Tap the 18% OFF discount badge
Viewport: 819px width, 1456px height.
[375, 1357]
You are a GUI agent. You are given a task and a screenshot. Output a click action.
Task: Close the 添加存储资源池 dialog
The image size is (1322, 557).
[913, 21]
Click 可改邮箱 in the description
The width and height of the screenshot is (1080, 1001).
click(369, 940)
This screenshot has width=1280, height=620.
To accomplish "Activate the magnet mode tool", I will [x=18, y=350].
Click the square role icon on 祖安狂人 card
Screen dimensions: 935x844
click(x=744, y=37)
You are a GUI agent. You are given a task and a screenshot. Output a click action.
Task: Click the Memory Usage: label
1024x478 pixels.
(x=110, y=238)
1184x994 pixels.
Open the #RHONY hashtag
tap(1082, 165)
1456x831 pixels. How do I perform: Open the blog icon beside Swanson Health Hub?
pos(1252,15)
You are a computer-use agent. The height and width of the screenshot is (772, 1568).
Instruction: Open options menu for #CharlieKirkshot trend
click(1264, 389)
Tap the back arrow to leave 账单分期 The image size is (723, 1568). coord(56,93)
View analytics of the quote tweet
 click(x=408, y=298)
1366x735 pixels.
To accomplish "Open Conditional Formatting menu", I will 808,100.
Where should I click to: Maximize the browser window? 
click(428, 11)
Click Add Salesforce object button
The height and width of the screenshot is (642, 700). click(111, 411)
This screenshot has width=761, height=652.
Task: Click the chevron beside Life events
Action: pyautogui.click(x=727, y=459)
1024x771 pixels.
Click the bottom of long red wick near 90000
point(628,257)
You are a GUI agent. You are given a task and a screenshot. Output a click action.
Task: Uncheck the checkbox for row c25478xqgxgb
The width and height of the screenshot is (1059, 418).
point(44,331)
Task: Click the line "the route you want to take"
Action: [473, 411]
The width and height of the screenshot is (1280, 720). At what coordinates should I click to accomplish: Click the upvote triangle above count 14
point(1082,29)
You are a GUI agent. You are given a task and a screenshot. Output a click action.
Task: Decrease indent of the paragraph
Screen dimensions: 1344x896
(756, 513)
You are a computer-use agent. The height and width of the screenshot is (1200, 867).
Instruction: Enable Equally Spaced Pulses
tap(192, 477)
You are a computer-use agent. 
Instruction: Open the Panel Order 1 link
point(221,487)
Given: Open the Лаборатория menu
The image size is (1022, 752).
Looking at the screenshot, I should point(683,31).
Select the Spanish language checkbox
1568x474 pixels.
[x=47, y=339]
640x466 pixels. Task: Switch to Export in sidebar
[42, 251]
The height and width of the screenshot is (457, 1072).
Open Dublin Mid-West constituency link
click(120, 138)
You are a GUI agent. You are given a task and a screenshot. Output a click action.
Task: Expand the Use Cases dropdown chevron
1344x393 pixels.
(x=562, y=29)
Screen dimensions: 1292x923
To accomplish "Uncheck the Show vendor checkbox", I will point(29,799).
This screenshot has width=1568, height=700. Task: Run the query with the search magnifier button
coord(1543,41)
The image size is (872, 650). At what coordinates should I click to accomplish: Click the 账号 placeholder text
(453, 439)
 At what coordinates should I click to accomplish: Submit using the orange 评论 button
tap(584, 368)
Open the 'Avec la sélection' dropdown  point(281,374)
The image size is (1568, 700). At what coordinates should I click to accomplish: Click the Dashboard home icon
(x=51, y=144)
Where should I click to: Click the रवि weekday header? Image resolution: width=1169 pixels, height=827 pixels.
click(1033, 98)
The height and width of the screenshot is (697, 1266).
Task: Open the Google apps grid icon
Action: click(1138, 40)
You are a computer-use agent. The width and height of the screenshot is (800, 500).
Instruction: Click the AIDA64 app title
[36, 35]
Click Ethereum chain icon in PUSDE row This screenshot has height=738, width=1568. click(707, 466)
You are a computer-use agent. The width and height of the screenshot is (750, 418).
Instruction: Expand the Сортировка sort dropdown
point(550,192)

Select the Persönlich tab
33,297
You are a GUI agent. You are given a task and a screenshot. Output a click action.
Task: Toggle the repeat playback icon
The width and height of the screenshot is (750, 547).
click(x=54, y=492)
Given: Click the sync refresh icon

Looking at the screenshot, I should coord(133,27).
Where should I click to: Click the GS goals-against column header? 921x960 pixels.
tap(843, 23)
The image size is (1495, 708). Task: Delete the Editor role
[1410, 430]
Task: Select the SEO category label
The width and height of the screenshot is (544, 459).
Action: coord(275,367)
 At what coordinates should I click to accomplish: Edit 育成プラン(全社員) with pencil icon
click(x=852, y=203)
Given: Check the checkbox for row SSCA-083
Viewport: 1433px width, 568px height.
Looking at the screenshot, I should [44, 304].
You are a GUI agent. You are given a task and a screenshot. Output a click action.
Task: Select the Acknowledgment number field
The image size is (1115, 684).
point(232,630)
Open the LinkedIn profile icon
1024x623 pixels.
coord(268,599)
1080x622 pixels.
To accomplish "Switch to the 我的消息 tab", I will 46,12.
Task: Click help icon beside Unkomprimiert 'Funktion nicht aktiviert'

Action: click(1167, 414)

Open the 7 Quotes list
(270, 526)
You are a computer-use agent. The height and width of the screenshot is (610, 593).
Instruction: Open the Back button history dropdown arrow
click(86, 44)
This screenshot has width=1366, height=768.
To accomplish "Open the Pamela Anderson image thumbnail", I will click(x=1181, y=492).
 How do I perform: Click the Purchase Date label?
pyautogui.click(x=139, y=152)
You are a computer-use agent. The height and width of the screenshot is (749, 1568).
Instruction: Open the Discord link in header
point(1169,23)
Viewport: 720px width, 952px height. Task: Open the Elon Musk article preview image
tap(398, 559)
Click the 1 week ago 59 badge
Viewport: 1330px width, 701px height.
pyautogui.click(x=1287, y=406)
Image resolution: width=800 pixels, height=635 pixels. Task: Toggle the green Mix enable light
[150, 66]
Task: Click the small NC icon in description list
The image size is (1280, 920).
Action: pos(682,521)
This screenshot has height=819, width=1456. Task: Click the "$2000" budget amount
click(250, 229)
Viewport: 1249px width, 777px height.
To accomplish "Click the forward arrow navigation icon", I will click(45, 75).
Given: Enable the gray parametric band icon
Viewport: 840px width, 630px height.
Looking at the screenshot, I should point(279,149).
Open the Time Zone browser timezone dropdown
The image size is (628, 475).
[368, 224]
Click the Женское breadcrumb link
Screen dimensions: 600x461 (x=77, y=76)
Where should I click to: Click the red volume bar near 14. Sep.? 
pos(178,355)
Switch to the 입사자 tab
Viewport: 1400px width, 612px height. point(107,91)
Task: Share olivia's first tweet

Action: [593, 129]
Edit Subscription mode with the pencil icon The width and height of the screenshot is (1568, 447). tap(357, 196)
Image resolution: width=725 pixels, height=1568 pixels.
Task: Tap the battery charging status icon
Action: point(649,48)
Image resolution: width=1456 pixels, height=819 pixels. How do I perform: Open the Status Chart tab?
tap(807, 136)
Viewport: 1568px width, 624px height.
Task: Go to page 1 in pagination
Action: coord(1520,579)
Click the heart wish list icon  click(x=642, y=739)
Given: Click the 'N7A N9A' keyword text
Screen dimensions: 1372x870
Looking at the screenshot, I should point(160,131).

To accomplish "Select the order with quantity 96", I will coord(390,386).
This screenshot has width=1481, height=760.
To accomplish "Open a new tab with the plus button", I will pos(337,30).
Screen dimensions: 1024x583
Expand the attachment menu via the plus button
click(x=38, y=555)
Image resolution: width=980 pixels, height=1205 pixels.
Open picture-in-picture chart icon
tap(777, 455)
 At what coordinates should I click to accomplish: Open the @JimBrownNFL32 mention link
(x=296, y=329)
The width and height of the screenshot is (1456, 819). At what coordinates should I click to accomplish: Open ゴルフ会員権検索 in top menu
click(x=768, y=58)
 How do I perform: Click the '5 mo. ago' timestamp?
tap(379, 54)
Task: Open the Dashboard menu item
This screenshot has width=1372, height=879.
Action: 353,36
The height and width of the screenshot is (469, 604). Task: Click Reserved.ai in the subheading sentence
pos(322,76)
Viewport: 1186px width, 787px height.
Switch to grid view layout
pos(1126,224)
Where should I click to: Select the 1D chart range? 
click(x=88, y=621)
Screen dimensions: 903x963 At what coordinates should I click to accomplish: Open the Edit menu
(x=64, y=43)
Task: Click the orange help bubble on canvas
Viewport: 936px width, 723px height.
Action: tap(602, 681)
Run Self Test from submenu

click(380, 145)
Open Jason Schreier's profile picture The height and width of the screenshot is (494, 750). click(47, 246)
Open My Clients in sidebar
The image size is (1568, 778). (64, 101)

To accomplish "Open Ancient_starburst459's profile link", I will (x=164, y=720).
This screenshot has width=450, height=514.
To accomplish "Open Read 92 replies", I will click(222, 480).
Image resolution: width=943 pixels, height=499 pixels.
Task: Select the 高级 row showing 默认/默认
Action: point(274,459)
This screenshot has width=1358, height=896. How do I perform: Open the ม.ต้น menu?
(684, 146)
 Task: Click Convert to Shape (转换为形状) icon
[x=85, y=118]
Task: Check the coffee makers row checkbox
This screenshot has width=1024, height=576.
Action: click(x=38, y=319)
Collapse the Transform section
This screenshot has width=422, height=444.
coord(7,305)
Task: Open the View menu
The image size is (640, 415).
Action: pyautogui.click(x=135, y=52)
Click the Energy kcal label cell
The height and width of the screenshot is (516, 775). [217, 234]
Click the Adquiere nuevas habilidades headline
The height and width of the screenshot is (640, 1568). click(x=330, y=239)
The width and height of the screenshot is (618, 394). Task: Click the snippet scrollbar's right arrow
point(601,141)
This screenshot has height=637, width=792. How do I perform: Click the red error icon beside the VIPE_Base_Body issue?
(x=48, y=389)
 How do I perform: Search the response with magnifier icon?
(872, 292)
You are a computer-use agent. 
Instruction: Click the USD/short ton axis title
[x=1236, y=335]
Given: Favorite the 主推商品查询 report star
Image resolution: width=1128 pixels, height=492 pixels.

========================================

What you should output is every line of the records above, from the first through the line containing "Task: Close the 添加存储资源池 dialog", unchanged.

• Exercise answer:
Tap the 18% OFF discount badge
Viewport: 819px width, 1456px height.
[375, 1357]
You are a GUI agent. You are given a task and a screenshot. Output a click action.
Task: Close the 添加存储资源池 dialog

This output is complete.